Having established the identity of her intruder, Dora wanted full details as to why and where, so Geoff made up a tale about seeing a fox on the lawn and locking himself out by accident. This led to the making and drinking of cocoa, then he was forced to listen while his mother delivered a lecture on insomnia, high blood pressure and the tendency to piles, the latter being caused, of course, by walking about in wet grass after midnight, especially in springtime. His elbow was slipping off the table, and he jerked himself awake as he remembered, with a sudden blinding clarity, that Chris had a key to his house! Of course she did! There had been no need for any of this foolishness.

The whole process was repeated at one in the morning, trousers and jacket over pyjamas, keys in a pocket, out through the front door and over to Christine’s darkened house. He rang the bell. Nothing happened. Perhaps she had had second thoughts. Of course! He had a key to her house just as she had one to his! There followed several long and angry minutes while he tried, in that special darkness known only to the edge of countryside, to find on his ring the implement that would open Christine’s door. Several of his own keys got stuck, and one in particular threatened to snap, so tightly did it fit.

But at last, he was in the house. He shouldn’t have worried about his pyjamas, because Chris was stark naked beneath the sheets, smooth, beautiful and inviting, in spite of the fact that she had caused her mascara to run by crying herself to sleep. A small bedside lamp illuminated her luscious curves as he pulled back the covers.

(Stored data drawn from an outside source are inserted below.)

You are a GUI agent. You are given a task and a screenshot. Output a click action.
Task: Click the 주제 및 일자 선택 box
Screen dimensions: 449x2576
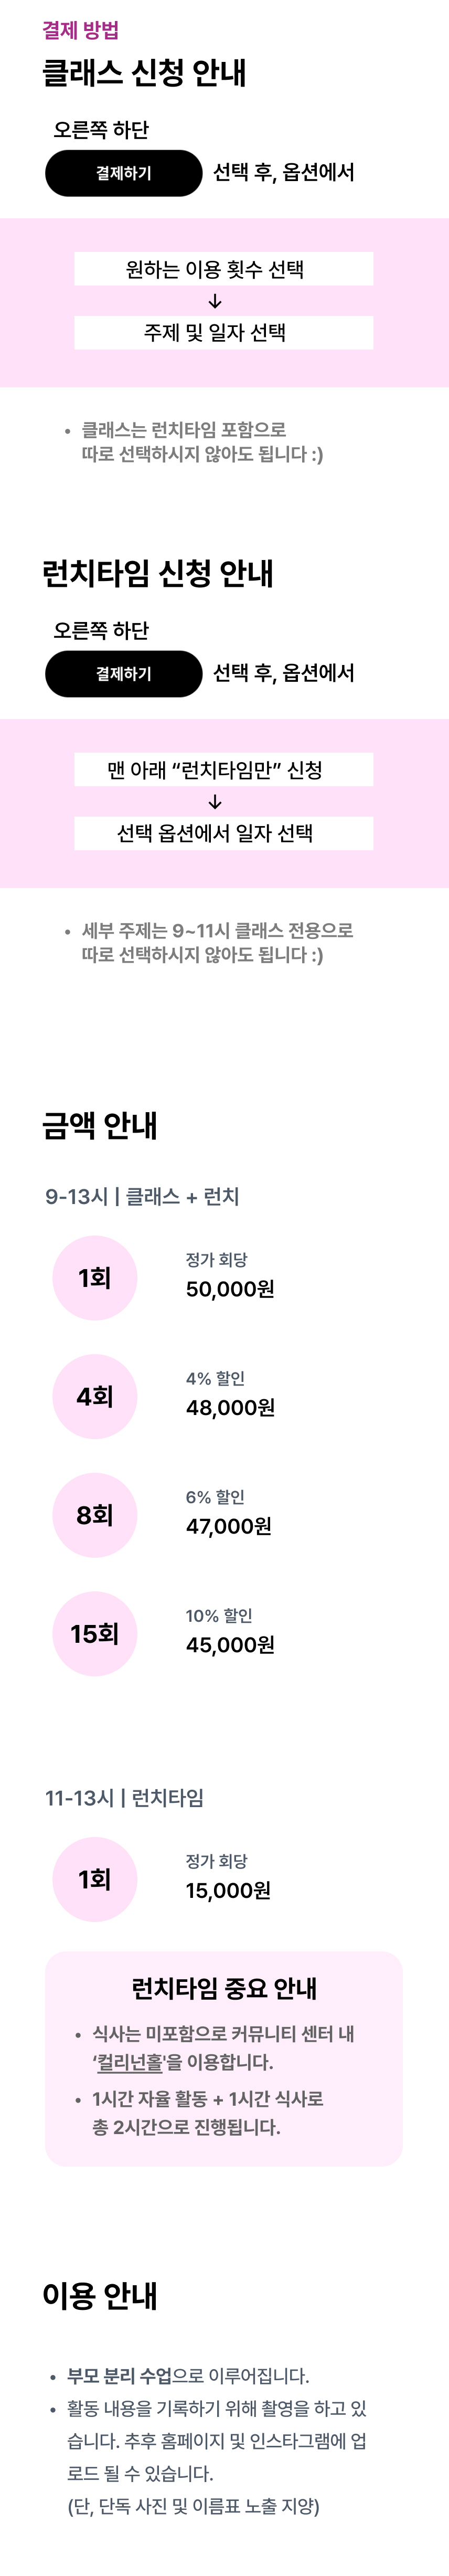point(223,333)
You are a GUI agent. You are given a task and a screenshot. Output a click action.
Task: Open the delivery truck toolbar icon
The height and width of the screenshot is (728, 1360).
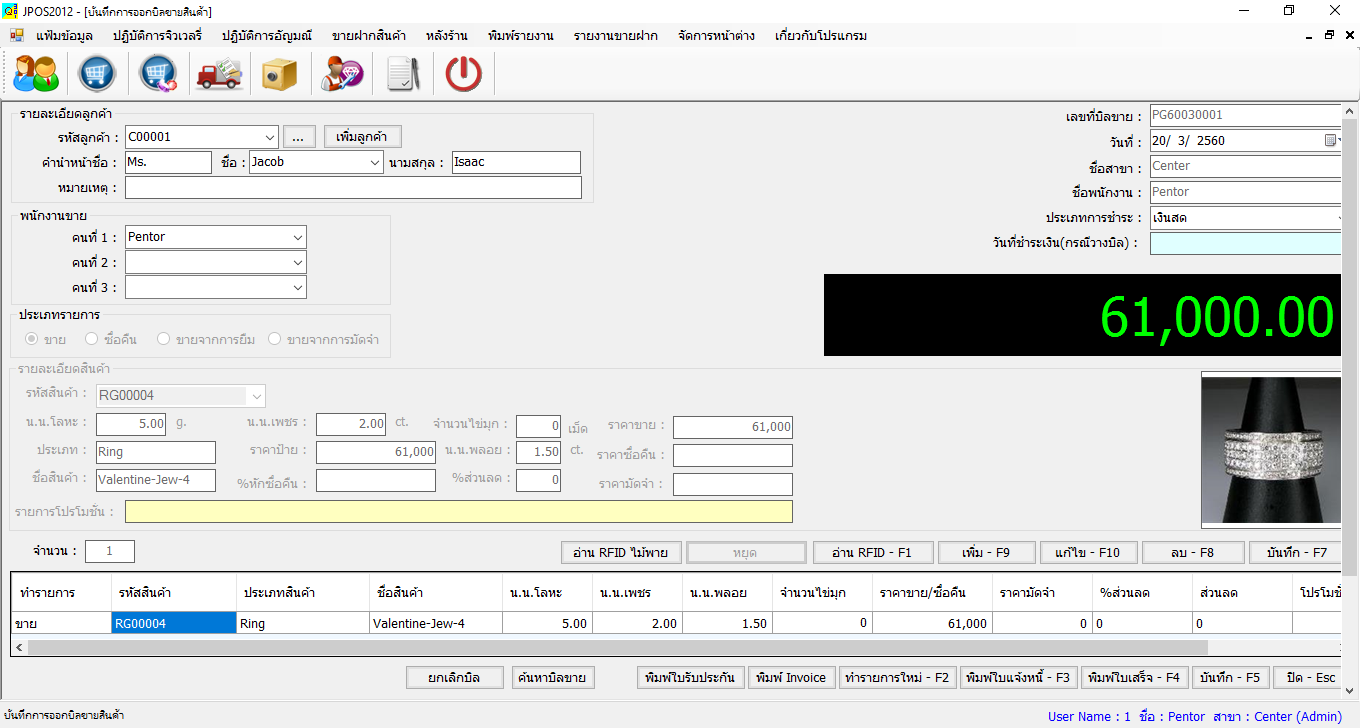(x=219, y=74)
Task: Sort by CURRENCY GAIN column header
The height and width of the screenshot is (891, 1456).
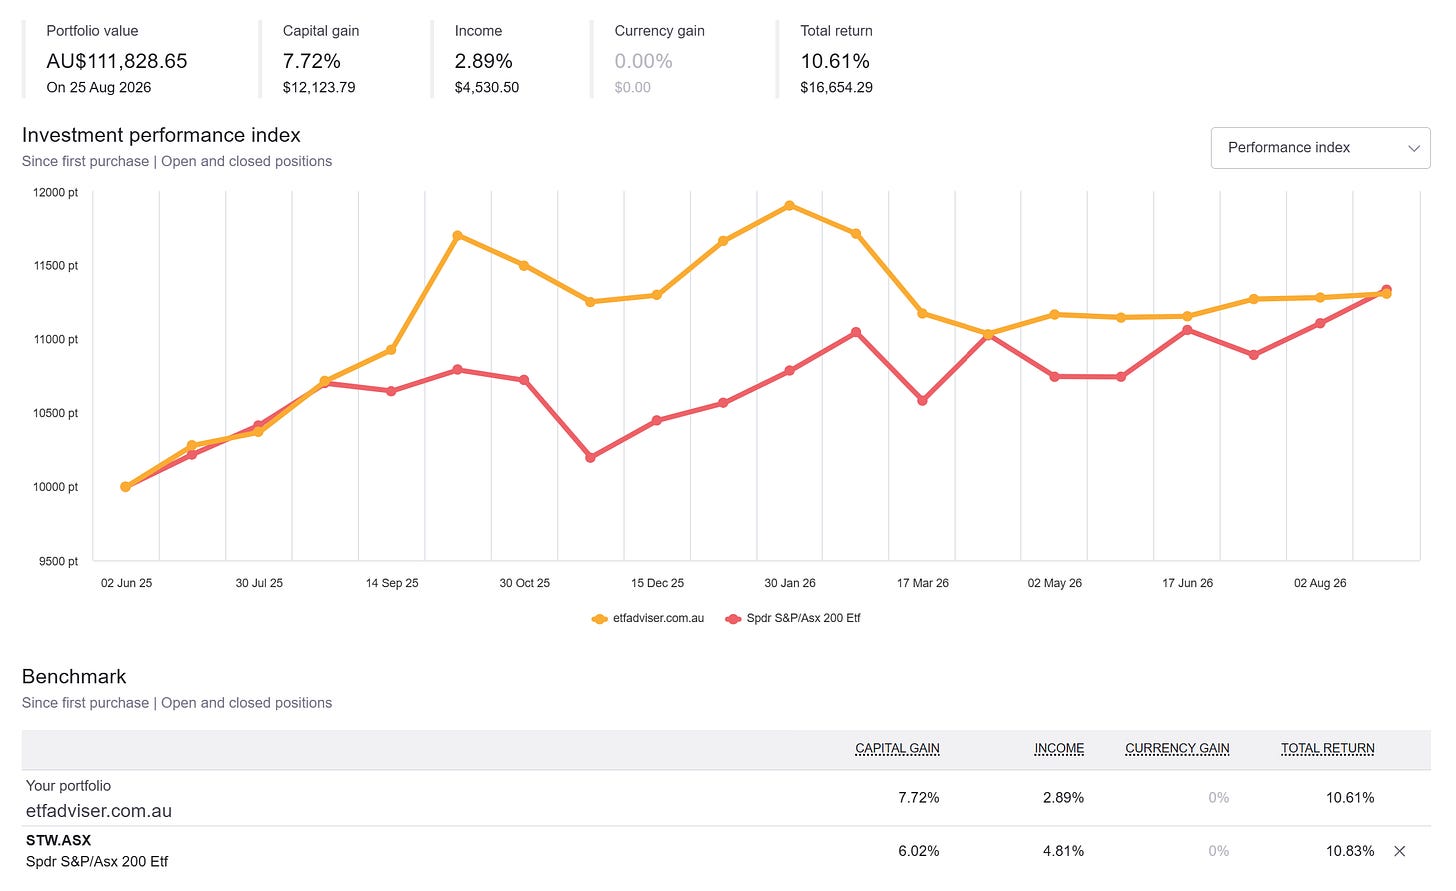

The rest of the night was a blur of frantic activity. Geoff emerged early the next morning with a headache, a bad back and the sure knowledge that there had been more to Derek than met the eye. A lot more. Geoff coughed a great deal, pleaded flu, then took to his bed for the whole of the day.

Next door, Christine’s batteries were fully recharged. By nine o’clock, the house sparkled and ‘her’ three babies were ensconced in the rear seat of the Morris Minor. She smiled benignly upon the world as she made her way towards Bolton market. Christine Halls was no longer a Catholic. No more choir practices and Legion of Mary for her. Because she had found her new husband, and she marvelled at the fact that he wasn’t even an orphan.

Rachel was selling some strange-looking ornaments that everyone seemed to be going in for these days. Hideous, they were. Each item consisted of a plastic vase-shaped base with twenty or thirty wires sticking out of the top. To these were attached little nodding balls, sometimes all silver, sometimes of one garish colour, occasionally of mixed shades. It was a confusing business. Single colours were seven and six, silver were nine bob. A mixture of colours was still seven and six, but a mixture of silver plus colour(s) was eight shillings. She was fed up with them. As soon as she got one out of its box, it mushroomed outward and bobbed about like a lot of satellites around some invisible moon. The things took up too much space, spoiled the appearance of the stall and sold like hot cakes – which was why Rachel had stocked them in the first place. One woman bought five ‘to put away as presents’ and Rachel shook her head as she watched this particular shopper’s back disappearing in the direction of the fishmarket.